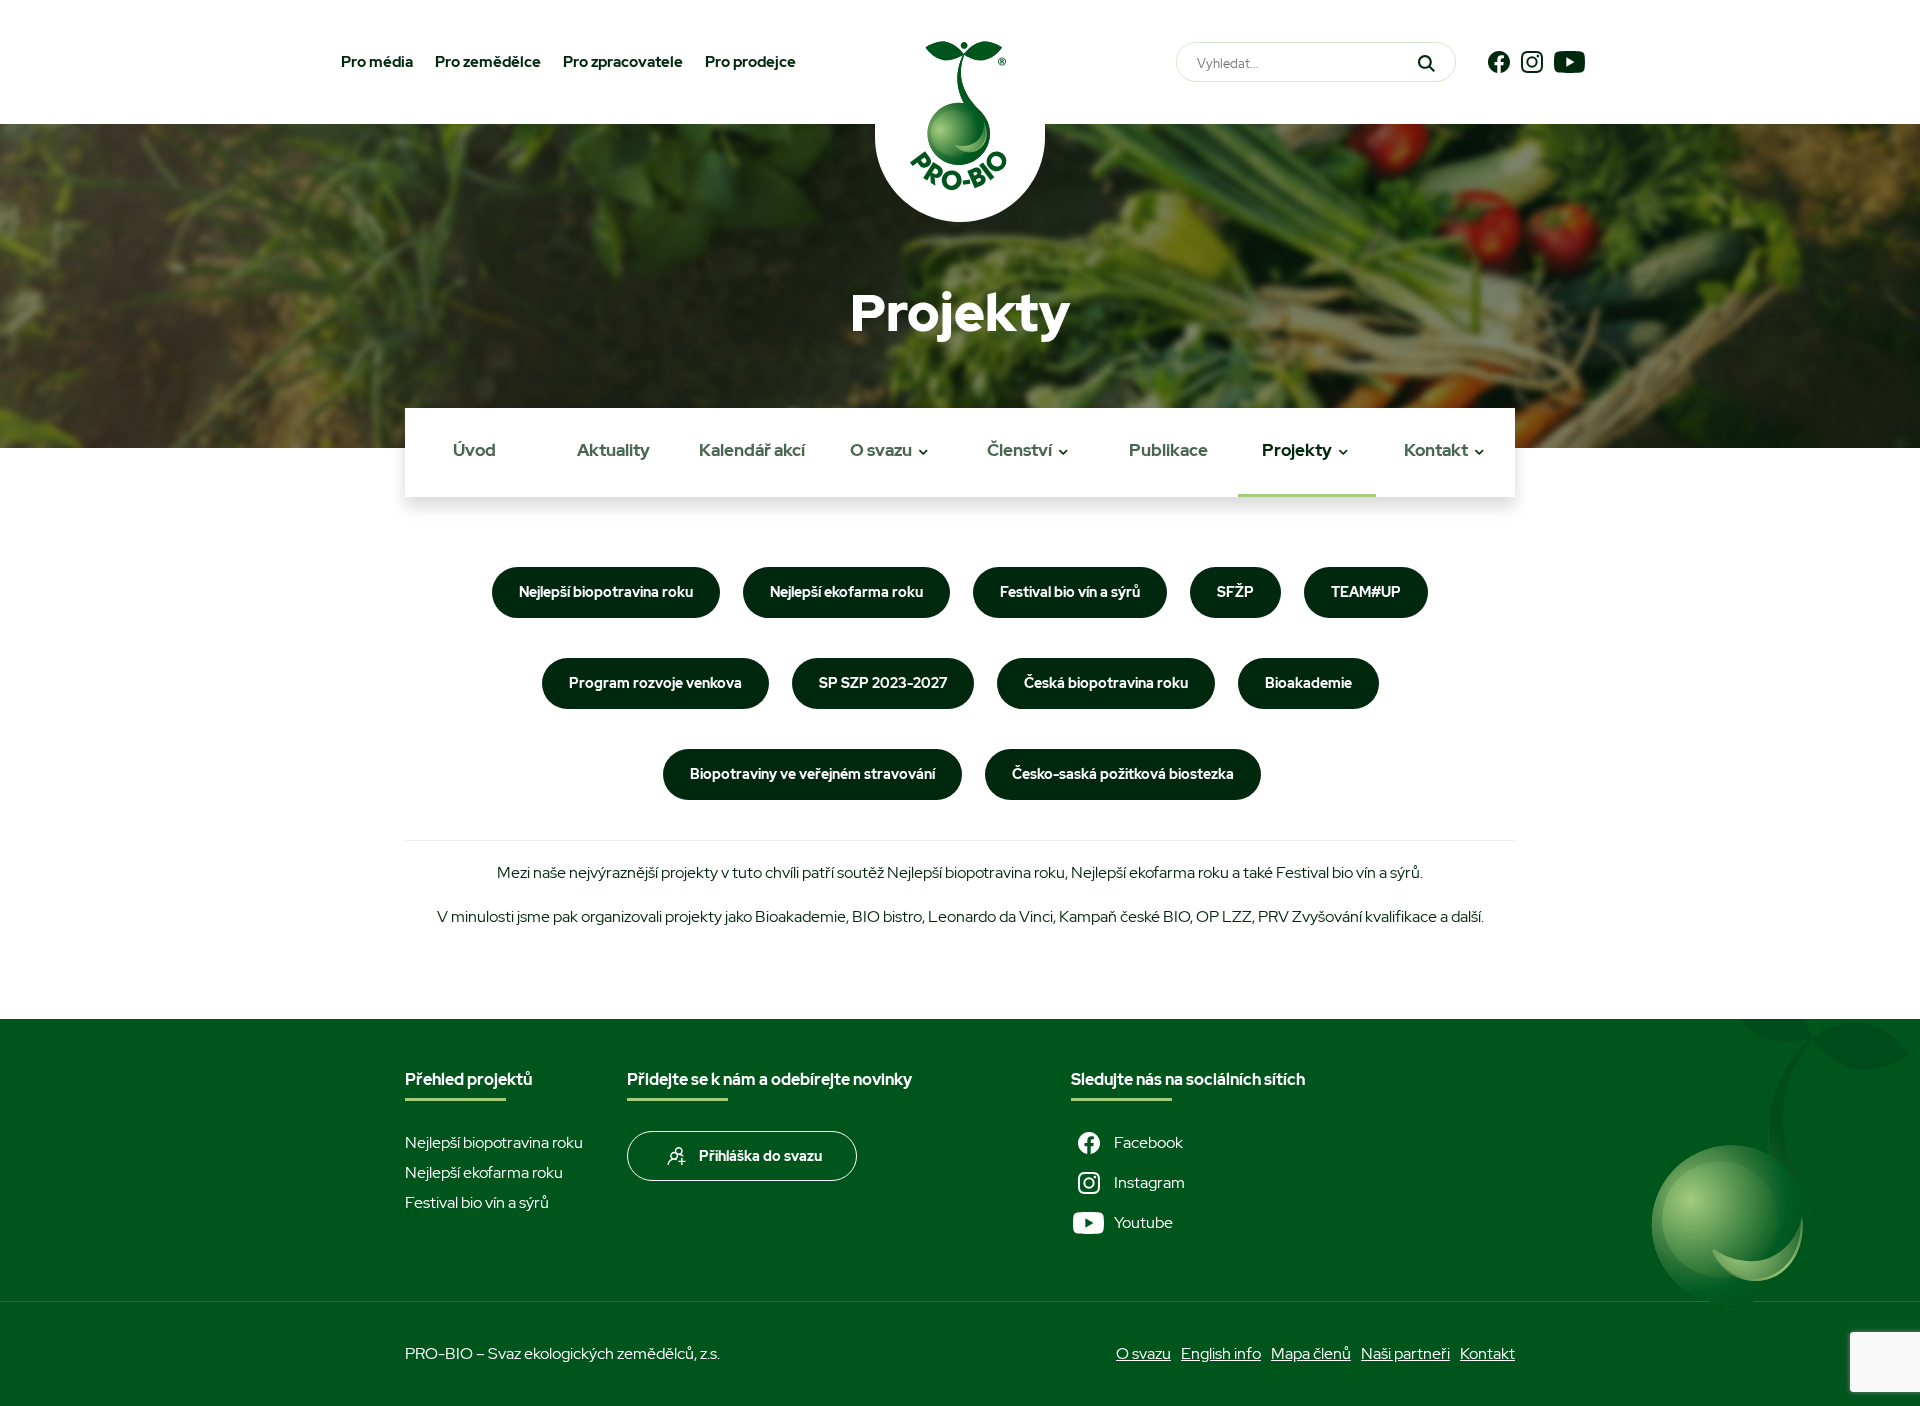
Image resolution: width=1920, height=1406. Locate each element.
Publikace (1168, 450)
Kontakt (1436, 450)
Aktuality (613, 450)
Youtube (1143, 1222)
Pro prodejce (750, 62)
...
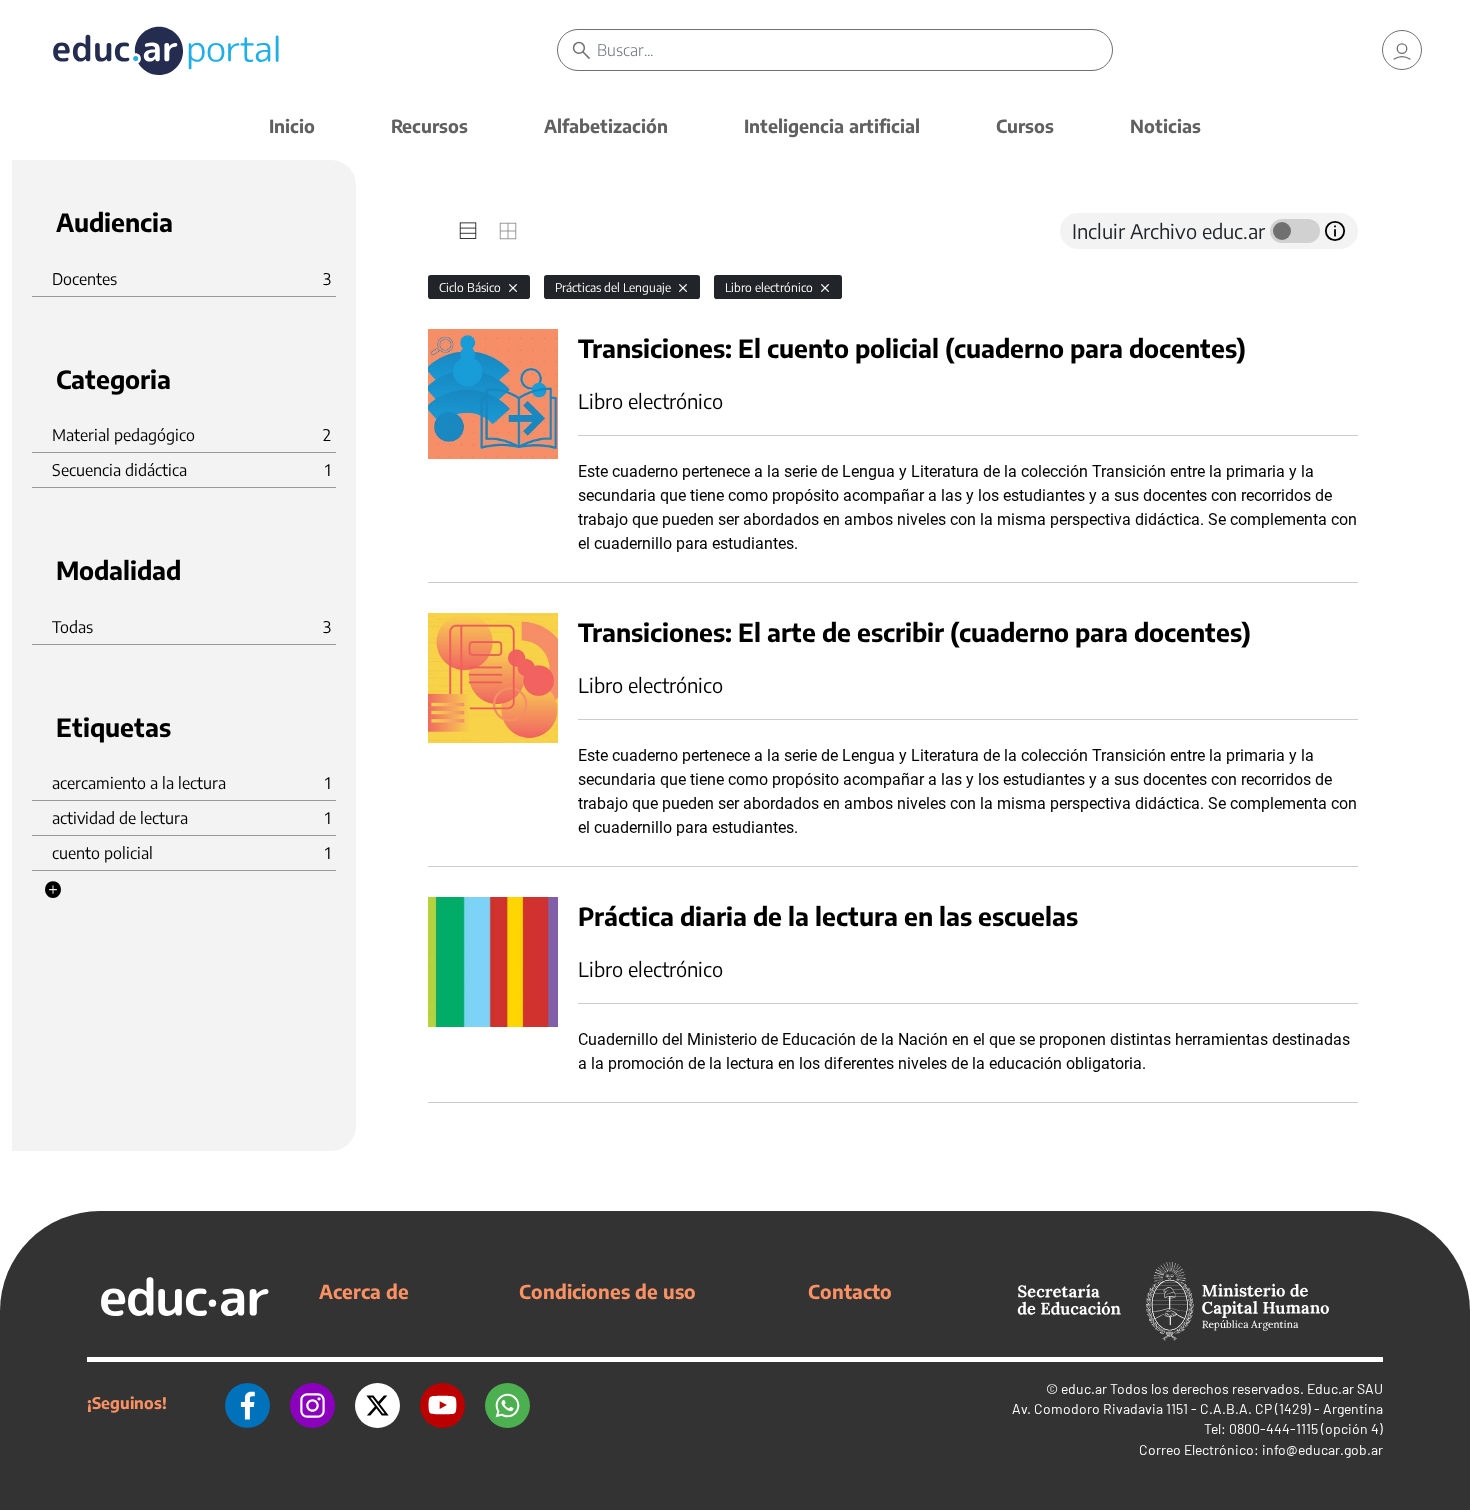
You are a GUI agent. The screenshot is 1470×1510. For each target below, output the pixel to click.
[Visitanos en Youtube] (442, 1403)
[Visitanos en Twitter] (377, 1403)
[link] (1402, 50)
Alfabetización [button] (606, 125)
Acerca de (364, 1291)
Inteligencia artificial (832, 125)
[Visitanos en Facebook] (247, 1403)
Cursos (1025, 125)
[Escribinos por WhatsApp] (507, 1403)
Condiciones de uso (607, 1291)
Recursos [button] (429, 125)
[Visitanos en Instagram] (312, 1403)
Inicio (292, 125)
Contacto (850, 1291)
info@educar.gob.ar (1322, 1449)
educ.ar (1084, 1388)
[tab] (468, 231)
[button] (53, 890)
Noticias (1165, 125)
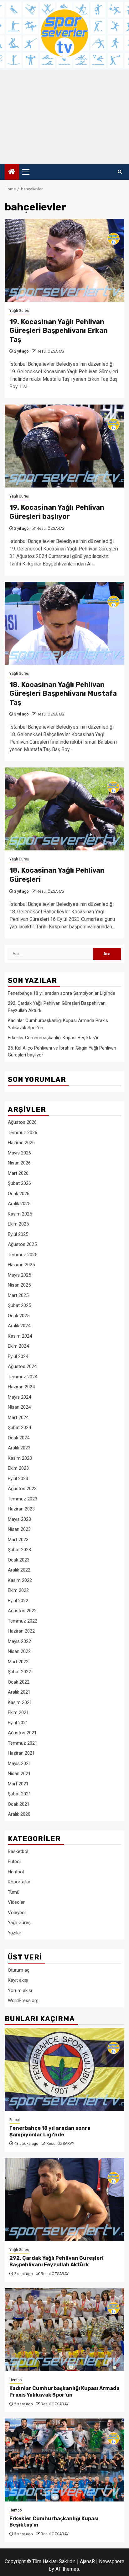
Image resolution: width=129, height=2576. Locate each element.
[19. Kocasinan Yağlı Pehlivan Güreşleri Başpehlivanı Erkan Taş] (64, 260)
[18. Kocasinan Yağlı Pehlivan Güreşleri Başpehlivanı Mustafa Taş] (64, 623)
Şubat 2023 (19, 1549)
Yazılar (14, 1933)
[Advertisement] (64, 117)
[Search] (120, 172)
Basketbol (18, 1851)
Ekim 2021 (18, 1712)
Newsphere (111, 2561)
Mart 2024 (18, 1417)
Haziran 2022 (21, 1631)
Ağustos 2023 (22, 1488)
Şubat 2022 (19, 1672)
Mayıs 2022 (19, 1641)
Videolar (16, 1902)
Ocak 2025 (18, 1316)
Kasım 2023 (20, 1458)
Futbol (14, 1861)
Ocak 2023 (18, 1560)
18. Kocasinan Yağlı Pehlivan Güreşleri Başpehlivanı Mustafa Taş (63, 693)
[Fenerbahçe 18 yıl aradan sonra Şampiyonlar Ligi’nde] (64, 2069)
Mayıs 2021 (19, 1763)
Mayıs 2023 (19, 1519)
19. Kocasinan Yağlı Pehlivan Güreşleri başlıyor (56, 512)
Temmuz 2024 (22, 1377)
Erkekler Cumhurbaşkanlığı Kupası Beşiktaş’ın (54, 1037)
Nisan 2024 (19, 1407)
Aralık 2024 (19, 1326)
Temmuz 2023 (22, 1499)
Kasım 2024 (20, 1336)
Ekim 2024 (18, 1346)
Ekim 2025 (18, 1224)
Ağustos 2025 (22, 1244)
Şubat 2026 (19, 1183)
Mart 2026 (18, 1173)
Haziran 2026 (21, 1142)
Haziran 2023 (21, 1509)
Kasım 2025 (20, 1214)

▶ About this exercise
Print exactly the lines above that run from the one with "[Visitanos en Youtube] (442, 1403)" down to the one with "Kasım 2025 (20, 1214)", and omit the pictures.

▶ Task output
[Visitanos en Youtube] (442, 1403)
[Visitanos en Twitter] (377, 1403)
[link] (1402, 50)
Alfabetización [button] (606, 125)
Acerca de (364, 1291)
Inteligencia artificial (832, 125)
[Visitanos en Facebook] (247, 1403)
Cursos (1025, 125)
[Escribinos por WhatsApp] (507, 1403)
Condiciones de uso (607, 1291)
Recursos [button] (429, 125)
[Visitanos en Instagram] (312, 1403)
Inicio (292, 125)
Contacto (850, 1291)
info@educar.gob.ar (1322, 1449)
educ.ar (1084, 1388)
[tab] (468, 231)
[button] (53, 890)
Noticias (1165, 125)
Image resolution: width=129, height=2576. Locate each element.
[19. Kocasinan Yağlı Pehlivan Güreşleri Başpehlivanı Erkan Taş] (64, 260)
[18. Kocasinan Yağlı Pehlivan Güreşleri Başpehlivanı Mustafa Taş] (64, 623)
Şubat 2023 (19, 1549)
Yazılar (14, 1933)
[Advertisement] (64, 117)
[Search] (120, 172)
Basketbol (18, 1851)
Ekim 2021 (18, 1712)
Newsphere (111, 2561)
Mart 2024 (18, 1417)
Haziran 2022 (21, 1631)
Ağustos 2023 (22, 1488)
Şubat 2022 (19, 1672)
Mayıs 2022 (19, 1641)
Videolar (16, 1902)
Ocak 2025 (18, 1316)
Kasım 2023 (20, 1458)
Futbol (14, 1861)
Ocak 2023 (18, 1560)
18. Kocasinan Yağlı Pehlivan Güreşleri Başpehlivanı Mustafa Taş (63, 693)
[Fenerbahçe 18 yıl aradan sonra Şampiyonlar Ligi’nde] (64, 2069)
Mayıs 2021 (19, 1763)
Mayıs 2023 (19, 1519)
19. Kocasinan Yağlı Pehlivan Güreşleri başlıyor (56, 512)
Temmuz 2024 (22, 1377)
Erkekler Cumhurbaşkanlığı Kupası Beşiktaş’ın (54, 1037)
Nisan 2024 (19, 1407)
Aralık 2024 (19, 1326)
Temmuz 2023 (22, 1499)
Kasım 2024 (20, 1336)
Ekim 2024 (18, 1346)
Ekim 2025 (18, 1224)
Ağustos 2025 (22, 1244)
Şubat 2026 (19, 1183)
Mart 2026 (18, 1173)
Haziran 2026 (21, 1142)
Haziran 2023 (21, 1509)
Kasım 2025 (20, 1214)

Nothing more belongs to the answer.